* _INSTRUCTION_
Pick out each line of the material that contains the string "arrow", and copy those lines. Case counts.
=== EXERCISE MATERIAL ===
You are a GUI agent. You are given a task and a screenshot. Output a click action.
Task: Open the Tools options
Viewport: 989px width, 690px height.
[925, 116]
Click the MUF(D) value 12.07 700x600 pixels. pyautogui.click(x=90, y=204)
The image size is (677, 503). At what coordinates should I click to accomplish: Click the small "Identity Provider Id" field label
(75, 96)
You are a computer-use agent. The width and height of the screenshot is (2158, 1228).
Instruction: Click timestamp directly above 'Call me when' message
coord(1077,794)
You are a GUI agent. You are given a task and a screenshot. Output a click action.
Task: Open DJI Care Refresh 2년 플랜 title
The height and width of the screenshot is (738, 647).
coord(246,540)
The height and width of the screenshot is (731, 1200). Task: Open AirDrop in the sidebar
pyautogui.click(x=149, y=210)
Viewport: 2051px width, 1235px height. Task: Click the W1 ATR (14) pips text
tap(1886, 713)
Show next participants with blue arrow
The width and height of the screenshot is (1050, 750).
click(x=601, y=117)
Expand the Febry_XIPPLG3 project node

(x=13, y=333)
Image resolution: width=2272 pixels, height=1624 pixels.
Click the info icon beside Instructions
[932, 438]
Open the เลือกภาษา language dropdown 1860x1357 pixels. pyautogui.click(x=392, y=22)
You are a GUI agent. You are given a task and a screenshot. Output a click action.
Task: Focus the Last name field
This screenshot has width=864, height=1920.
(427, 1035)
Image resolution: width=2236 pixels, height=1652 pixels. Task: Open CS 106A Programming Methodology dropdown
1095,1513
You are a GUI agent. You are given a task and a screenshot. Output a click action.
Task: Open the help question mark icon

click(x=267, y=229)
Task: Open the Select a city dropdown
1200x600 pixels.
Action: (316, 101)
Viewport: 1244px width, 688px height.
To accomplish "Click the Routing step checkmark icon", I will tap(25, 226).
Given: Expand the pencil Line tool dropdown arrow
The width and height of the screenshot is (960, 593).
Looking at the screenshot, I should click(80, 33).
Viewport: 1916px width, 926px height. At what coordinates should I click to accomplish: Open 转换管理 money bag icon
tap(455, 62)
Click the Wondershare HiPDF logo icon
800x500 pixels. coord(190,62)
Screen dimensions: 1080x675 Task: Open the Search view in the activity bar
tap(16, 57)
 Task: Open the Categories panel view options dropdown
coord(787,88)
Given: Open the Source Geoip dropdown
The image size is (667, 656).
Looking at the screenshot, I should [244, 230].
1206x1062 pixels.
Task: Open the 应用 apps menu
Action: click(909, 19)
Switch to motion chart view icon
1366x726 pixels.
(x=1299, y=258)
===
* _EXERCISE RESULT_
Show next participants with blue arrow
Given: Expand the pencil Line tool dropdown arrow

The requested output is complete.